[Collected data entries]
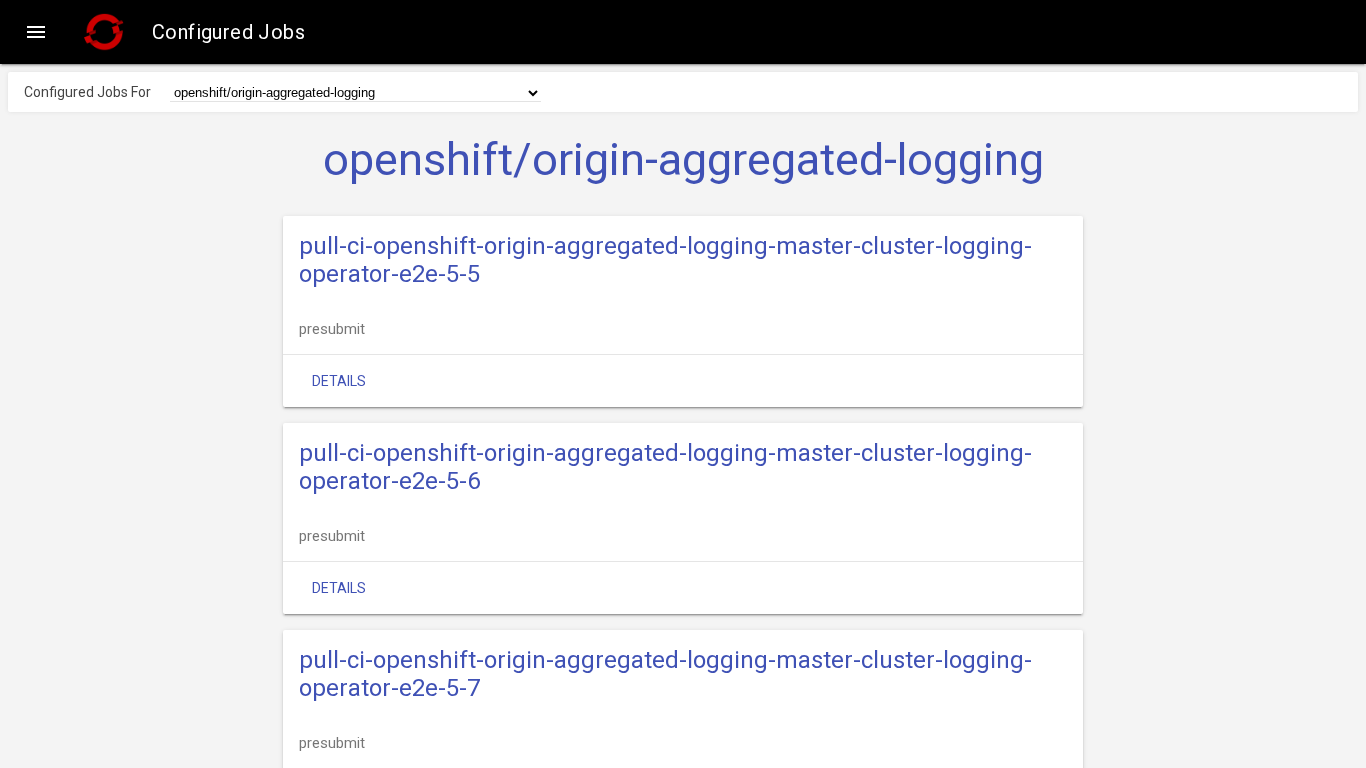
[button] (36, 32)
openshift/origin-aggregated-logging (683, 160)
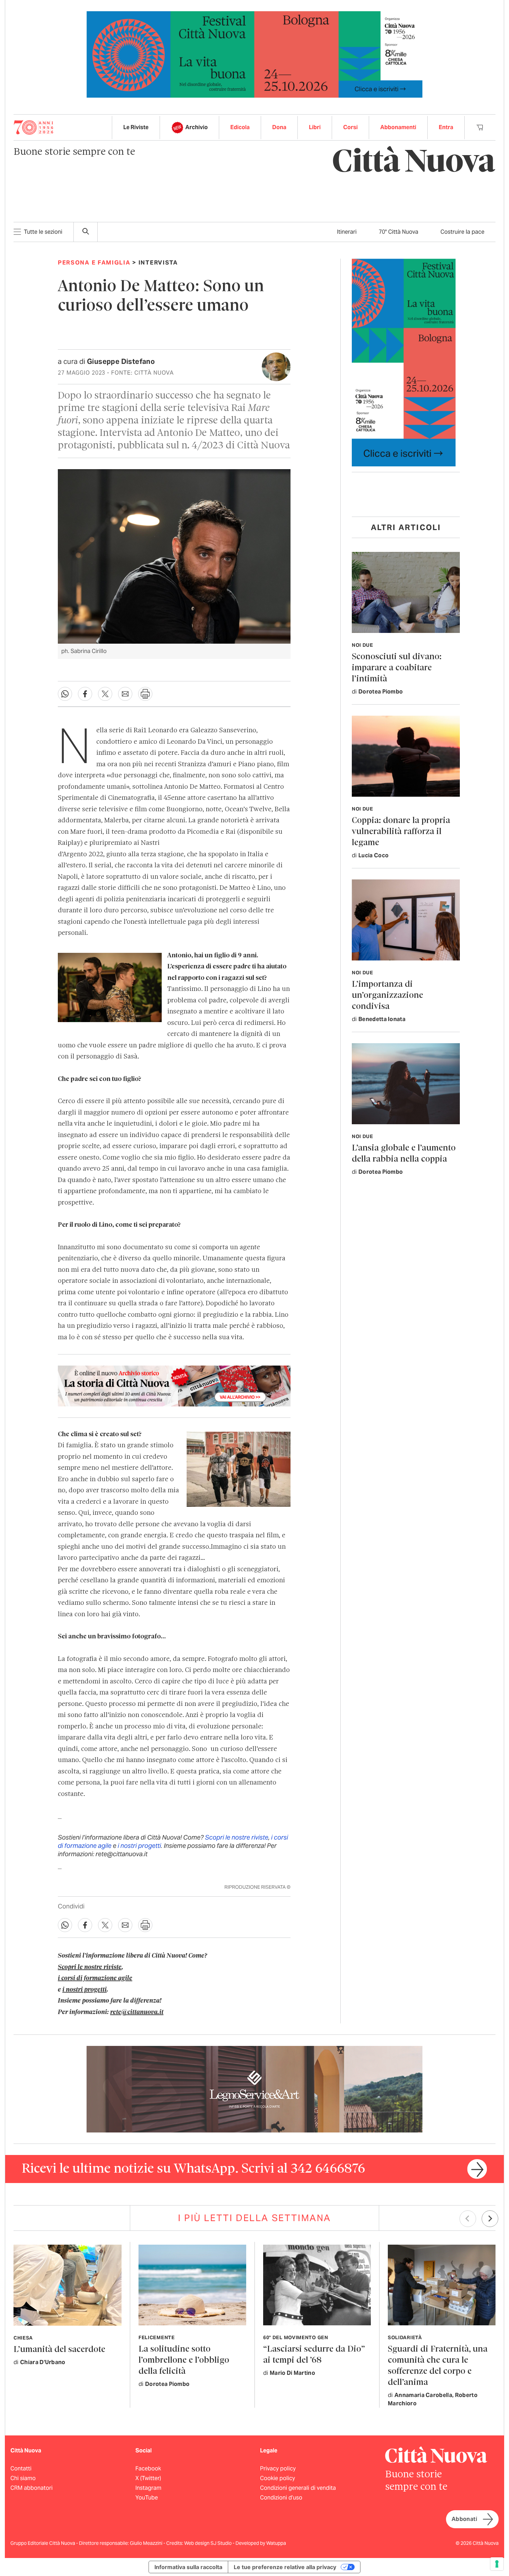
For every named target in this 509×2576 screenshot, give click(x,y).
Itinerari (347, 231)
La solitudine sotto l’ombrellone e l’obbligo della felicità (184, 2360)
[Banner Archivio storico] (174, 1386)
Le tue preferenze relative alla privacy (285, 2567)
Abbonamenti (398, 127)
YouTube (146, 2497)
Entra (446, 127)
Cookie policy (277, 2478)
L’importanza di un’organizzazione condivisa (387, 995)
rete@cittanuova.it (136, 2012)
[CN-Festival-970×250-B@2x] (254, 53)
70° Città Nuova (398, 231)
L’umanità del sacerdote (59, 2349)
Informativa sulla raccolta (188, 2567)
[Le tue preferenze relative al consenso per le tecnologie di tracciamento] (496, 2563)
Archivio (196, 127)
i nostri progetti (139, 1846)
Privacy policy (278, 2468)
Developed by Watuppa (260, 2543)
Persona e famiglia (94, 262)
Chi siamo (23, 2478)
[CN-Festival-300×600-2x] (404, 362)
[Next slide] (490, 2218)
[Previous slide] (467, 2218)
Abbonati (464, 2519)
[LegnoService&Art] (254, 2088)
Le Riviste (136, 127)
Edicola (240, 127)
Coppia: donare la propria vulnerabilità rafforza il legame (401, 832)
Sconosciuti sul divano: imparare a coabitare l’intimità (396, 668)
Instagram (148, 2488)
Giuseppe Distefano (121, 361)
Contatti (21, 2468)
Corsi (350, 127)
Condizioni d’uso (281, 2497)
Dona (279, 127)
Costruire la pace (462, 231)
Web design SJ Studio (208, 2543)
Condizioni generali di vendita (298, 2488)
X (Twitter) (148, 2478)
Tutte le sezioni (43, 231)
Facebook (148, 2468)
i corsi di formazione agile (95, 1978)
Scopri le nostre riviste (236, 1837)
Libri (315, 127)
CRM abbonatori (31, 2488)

Task requirements: Give each record above back word for word, but carry over none of the pictures.

Result for this exercise:
[button] (36, 32)
openshift/origin-aggregated-logging (683, 160)
For every named target in this 509×2576 screenshot, give click(x,y).
Itinerari (347, 231)
La solitudine sotto l’ombrellone e l’obbligo della felicità (184, 2360)
[Banner Archivio storico] (174, 1386)
Le tue preferenze relative alla privacy (285, 2567)
Abbonamenti (398, 127)
YouTube (146, 2497)
Entra (446, 127)
Cookie policy (277, 2478)
L’importanza di un’organizzazione condivisa (387, 995)
rete@cittanuova.it (136, 2012)
[CN-Festival-970×250-B@2x] (254, 53)
70° Città Nuova (398, 231)
L’umanità del sacerdote (59, 2349)
Informativa sulla raccolta (188, 2567)
[Le tue preferenze relative al consenso per le tecnologie di tracciamento] (496, 2563)
Archivio (196, 127)
i nostri progetti (139, 1846)
Privacy policy (278, 2468)
Developed by Watuppa (260, 2543)
Persona e famiglia (94, 262)
Chi siamo (23, 2478)
[CN-Festival-300×600-2x] (404, 362)
[Next slide] (490, 2218)
[Previous slide] (467, 2218)
Abbonati (464, 2519)
[LegnoService&Art] (254, 2088)
Le Riviste (136, 127)
Edicola (240, 127)
Coppia: donare la propria vulnerabilità rafforza il legame (401, 832)
Sconosciuti sul divano: imparare a coabitare l’intimità (396, 668)
Instagram (148, 2488)
Giuseppe Distefano (121, 361)
Contatti (21, 2468)
Corsi (350, 127)
Condizioni d’uso (281, 2497)
Dona (279, 127)
Costruire la pace (462, 231)
Web design SJ Studio (208, 2543)
Condizioni generali di vendita (298, 2488)
X (Twitter) (148, 2478)
Tutte le sezioni (43, 231)
Facebook (148, 2468)
i corsi di formazione agile (95, 1978)
Scopri le nostre riviste (236, 1837)
Libri (315, 127)
CRM abbonatori (31, 2488)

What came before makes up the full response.